CHICAGO (AP) – Putting in grueling hours of couch-potato training just to win a TV sports-viewing marathon is inadvisable, according to Jason Pisarik, who should know.

“My wife would kill me if I did,” the Lombard, Ill., accountant said Monday from a recliner chair in front of a 15-foot screen tuned to a college football bowl game.

Pisarik was back at the ESPN Zone sports bar to defend his title in the fifth annual Ultimate Couch Potato Contest. He endured 30 consecutive hours of TV sports a year ago.

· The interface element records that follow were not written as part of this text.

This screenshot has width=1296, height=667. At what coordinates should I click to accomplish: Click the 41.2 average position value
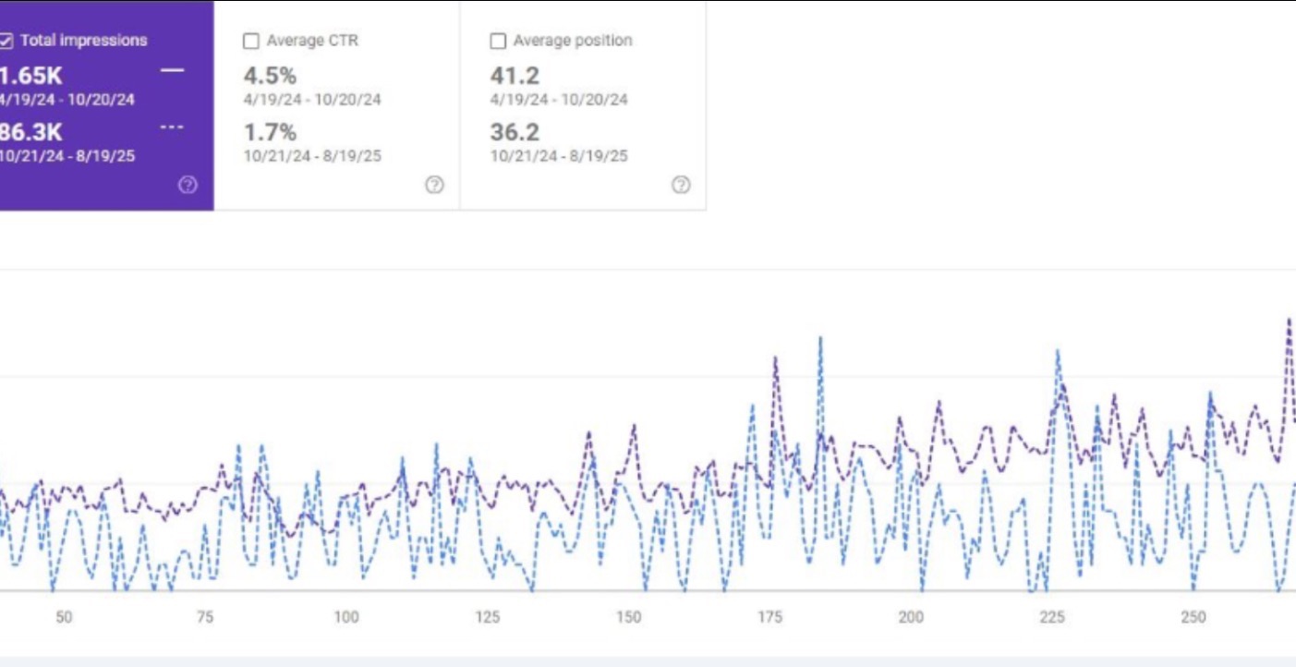click(515, 76)
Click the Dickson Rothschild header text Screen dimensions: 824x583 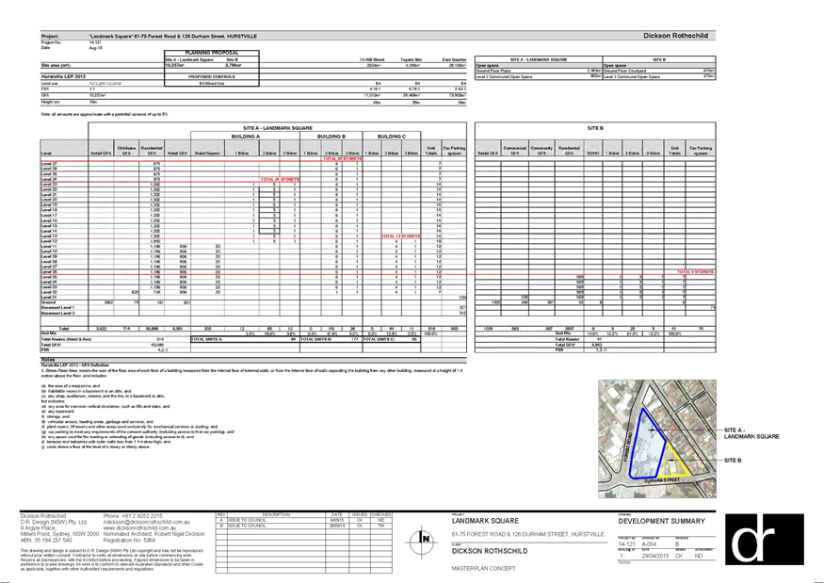679,36
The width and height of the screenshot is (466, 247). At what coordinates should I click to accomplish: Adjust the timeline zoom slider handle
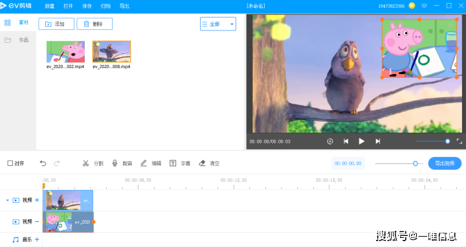416,163
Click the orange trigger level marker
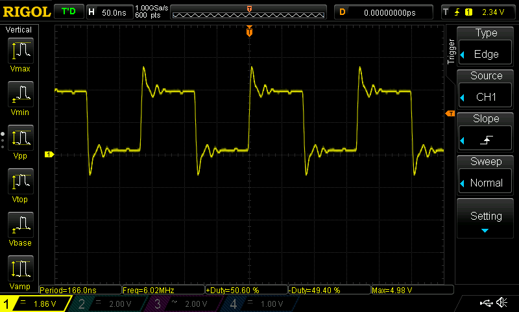Image resolution: width=519 pixels, height=312 pixels. (450, 114)
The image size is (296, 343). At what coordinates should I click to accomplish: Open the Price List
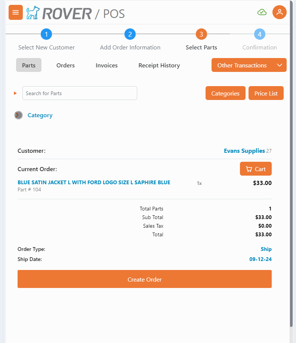coord(266,93)
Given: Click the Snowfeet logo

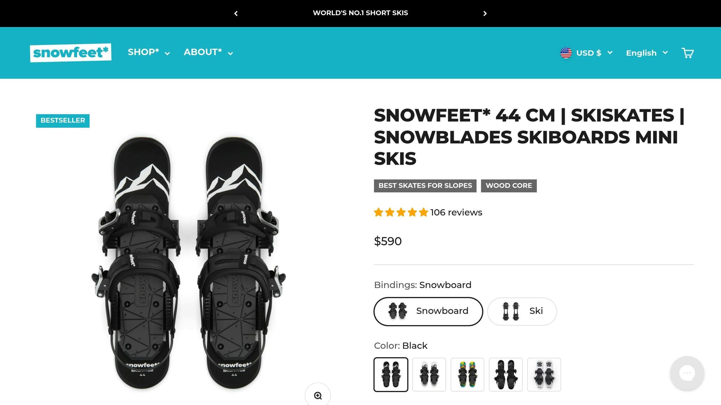Looking at the screenshot, I should pyautogui.click(x=70, y=53).
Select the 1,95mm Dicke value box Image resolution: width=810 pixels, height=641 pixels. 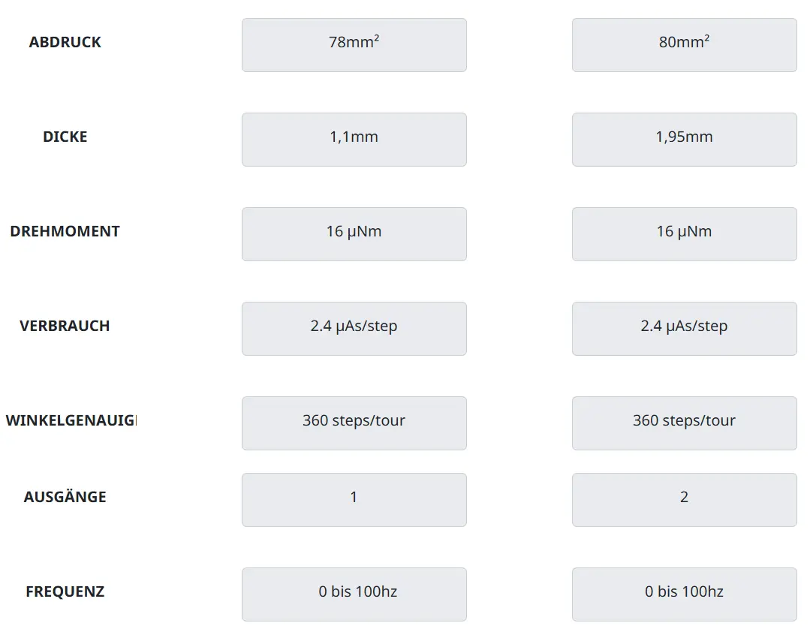click(x=684, y=140)
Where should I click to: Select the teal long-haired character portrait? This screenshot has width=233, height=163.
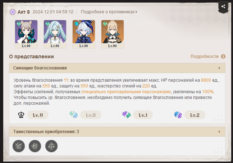coord(55,34)
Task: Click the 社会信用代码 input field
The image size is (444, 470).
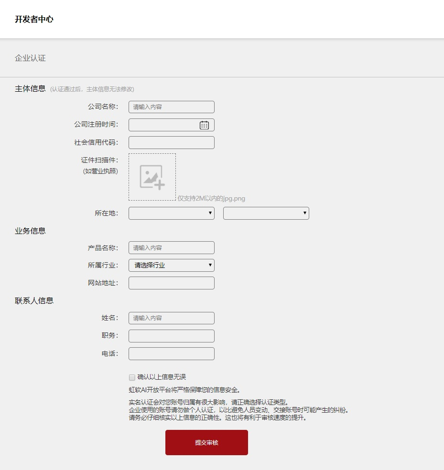Action: pos(171,142)
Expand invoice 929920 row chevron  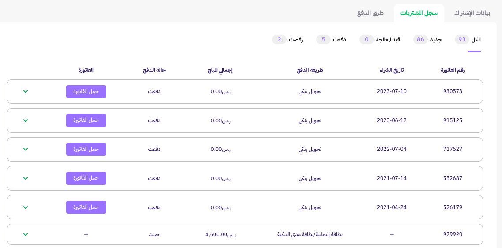coord(26,235)
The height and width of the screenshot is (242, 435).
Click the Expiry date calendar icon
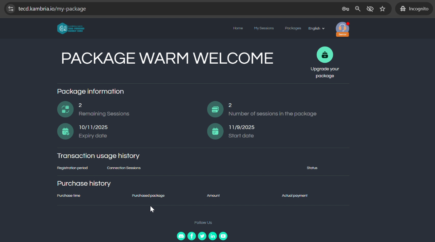[x=66, y=131]
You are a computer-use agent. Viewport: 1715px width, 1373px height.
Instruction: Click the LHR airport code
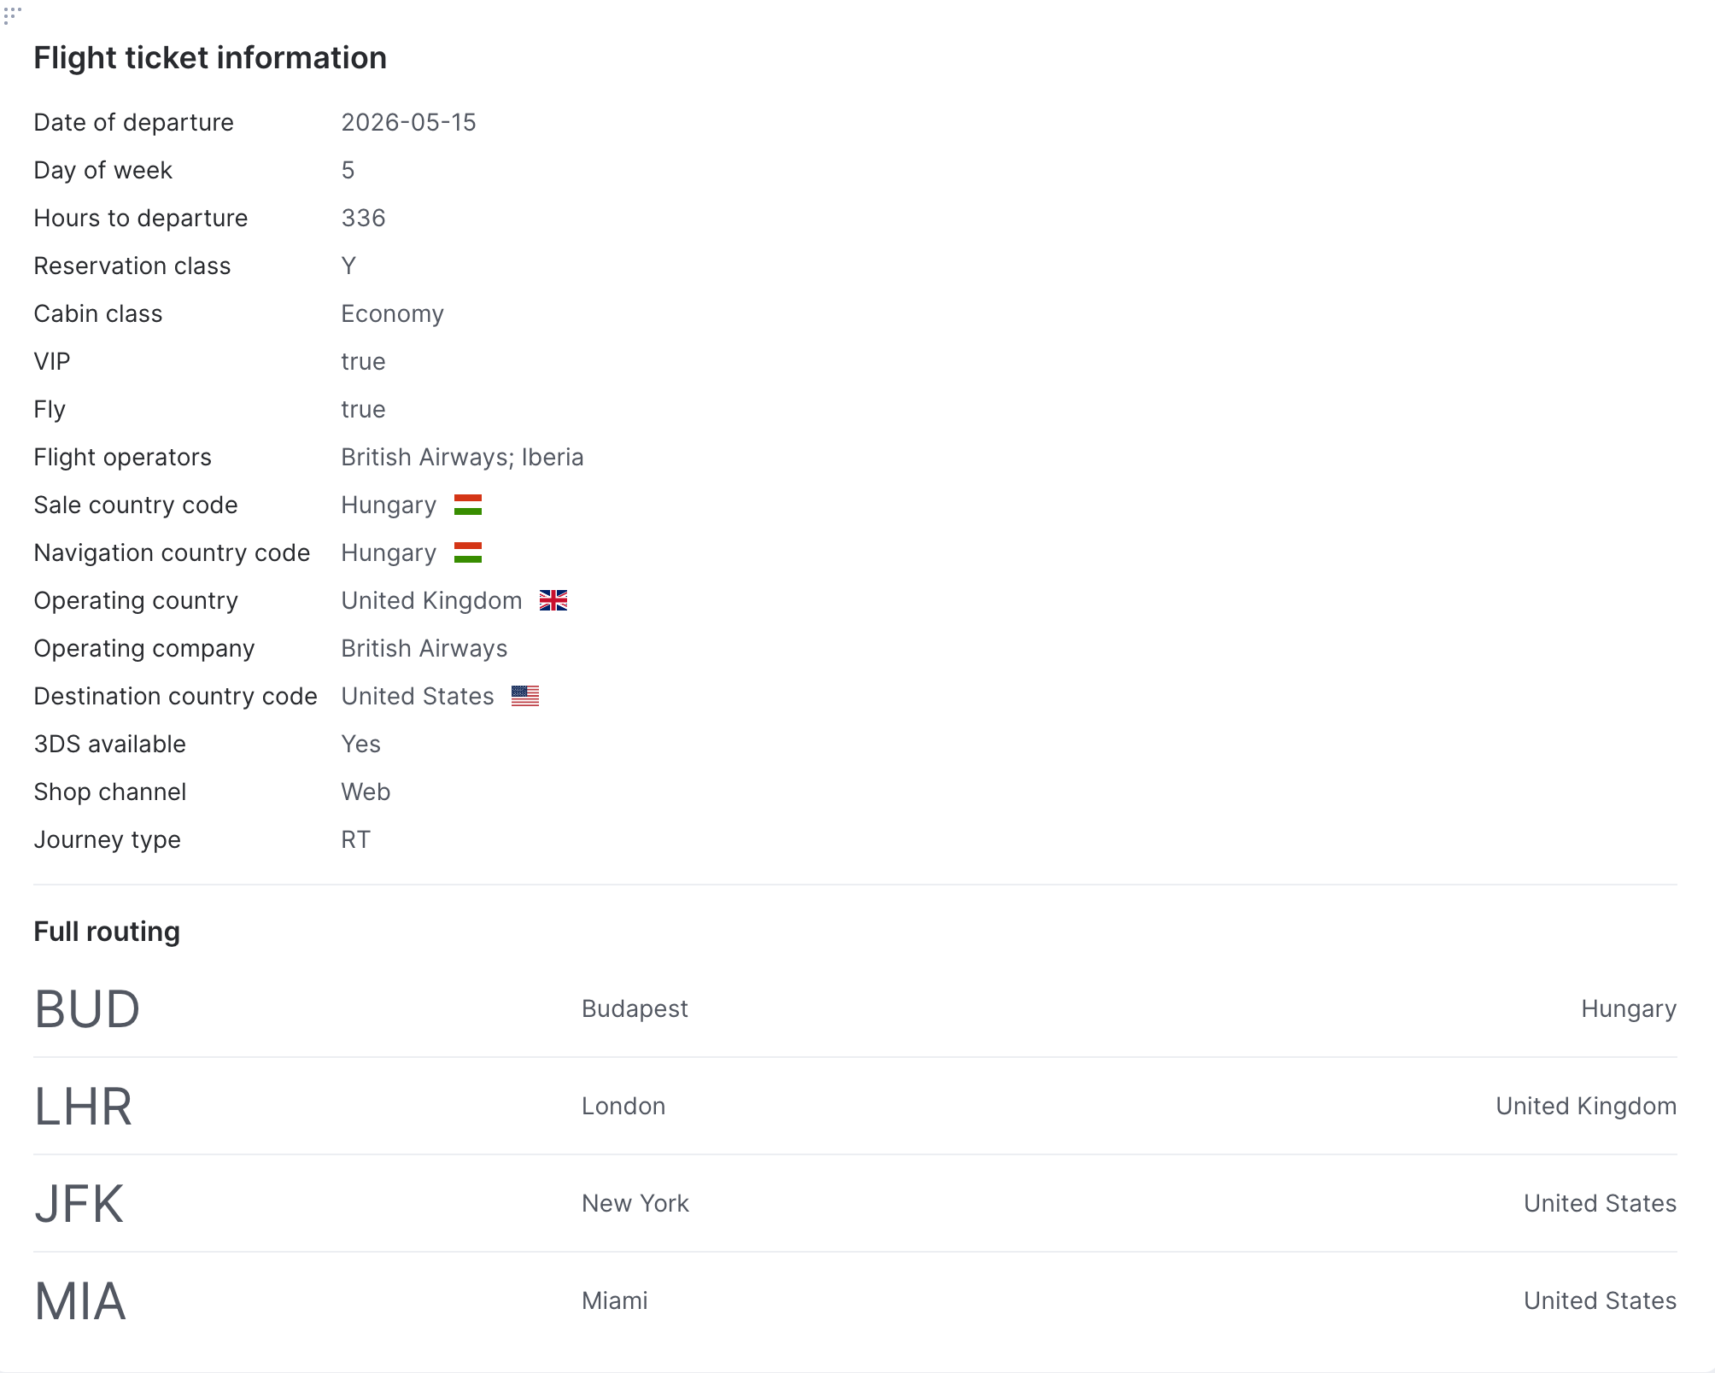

The winner gets a prize package valued at almost $5,000, including a 42-inch high-definition television, gift certificates and a trophy featuring a live spud. Every competitor making it past the 12-hour mark receives a leather recliner.

“I couldn’t think of anything better than to sit and watch a bunch of games and get served food and drink all day,” said Pisarik, wearing a Mike Ditka jersey.

The going only gets tough, he said, when the restaurant closes for the night and the 13 TV screens in front of the four contestants show mostly ESPN SportsCenter over and over.

Stacy Gleason, a mother of three and the only woman in the competition, struggled to banish thoughts of all the laundry, cleaning and other household chores she could be doing.

“I don’t know how guys do it,” said a smiling Gleason, 39, a paralegal from Lowell, Ind. “I’m doing this for girls everywhere who don’t get to do this while their husbands morph into the furniture watching sports on TV.”

Contestants, selected on the basis of their 200-word essays, are allowed a five-minute break every hour and a 15-minute break every eight hours but must otherwise be looking constantly at the screen.